QUOTED TEXT

►

Wisdom is to know the source of suffering, the source of joy, and to distinguish what is permanent from what is impermanent. The wise tell us that it is the confusion of our true Self with that of the body-mind-personality, which is at the root of suffering. They tell us that when we identify with our soul, standing firmly in the perspective of an inner Witness, we can know profound joy, instantly and effortlessly.

Who is it that suffers? There may be physical pain, turbulent emotions, troubling thoughts. But they come and go. And when they are gone, who we truly are remains. You are that which always is, throughout the passing spectacle of physical sensations, emotions and thoughts. You cannot be anything that comes and goes. You can only be that which always is and never changes. Take a few deep breaths now, and ask yourself: "What part of me never changes?" Thoughts change. Emotions change. The body's sensations change. What is left? Do not even put a label on it. Just notice "it." "It" is formless, timeless, unchanging. It is the one constant throughout all of the experiences of your life. It was present when you were five years old, seventeen years old, thirty years old, and it will be present in the last years, and moments of your life. It is like the thread upon which the string of pearls is strung. We rarely notice it, yet it is our true Self, your soul. Wisdom is to establish oneself in the perspective of this one constant, 24/7.

Due to the fact that your mind is engaged in reading this article, trying to understand the point I am making, thoughts are arising. But can you take a step back and change your perspective becoming a Witness to whatever thoughts, feelings, sensations arise as you continue to read this article? If you can, you will be enjoying the perspective of your soul, which is pure consciousness. However, unlike everything else, “it” cannot be experienced, because it is not an object. It is the subject. Everything else is object. So, realizing “Who” you are is not about having a new experience. There is nothing "special" to experience. You are not going to become "special" either. Being "special" implies being apart from everything else. Who you are is that which is behind every "thing," and therefore non-separate.

"It" cannot be understood either.

Understanding implies thoughts about an object of observation or consideration. But "it" is beyond all thoughts. It is simply love.

You are not your thoughts. Most of them are not even yours to begin with. You have thoughts; they come and they go. But you remain. Most of the thoughts are generated by others, float around in the mental atmosphere and then they enter your field of mental consciousness, where you add a little local color, a little personal twist, and then you express it with "I think," or "I'm discouraged," "I must do this," or "I am angry or afraid" or whatever.

So, the wise are those who can change perspective, and remain in a state of realization wherein they identify not with thoughts, emotions and sensations of the body-mind, but with the Witness perspective of the soul. The Witness perspective of the soul is wide-giving love.

◄

SHORT TASK 1
List every phrase the passage on wisdom gives in quotation marks as a way a person expresses a thought.
SHORT TASK 2
Answer these from the passage on wisdom:
(a) What do the wise say is at the root of suffering?
(b) To what is the unchanging "it" compared?
(c) What is the Witness perspective of the soul said to be?
SHORT TASK 3
Retype a section of the passage on wisdom. Begin at the words "You are not your" and stop after "is wide-giving love.".

DATA SHOWN
►

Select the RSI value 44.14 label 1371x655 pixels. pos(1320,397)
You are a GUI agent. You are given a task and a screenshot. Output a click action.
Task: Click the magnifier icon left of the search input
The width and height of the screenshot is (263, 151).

◄

EXPECTED OUTPUT 1
"I think"
"I'm discouraged"
"I must do this"
"I am angry or afraid"

EXPECTED OUTPUT 2
(a) The confusion of our true Self with that of the body-mind-personality.
(b) The thread upon which the string of pearls is strung.
(c) Wide-giving love.

EXPECTED OUTPUT 3
You are not your thoughts. Most of them are not even yours to begin with. You have thoughts; they come and they go. But you remain. Most of the thoughts are generated by others, float around in the mental atmosphere and then they enter your field of mental consciousness, where you add a little local color, a little personal twist, and then you express it with "I think," or "I'm discouraged," "I must do this," or "I am angry or afraid" or whatever.

So, the wise are those who can change perspective, and remain in a state of realization wherein they identify not with thoughts, emotions and sensations of the body-mind, but with the Witness perspective of the soul. The Witness perspective of the soul is wide-giving love.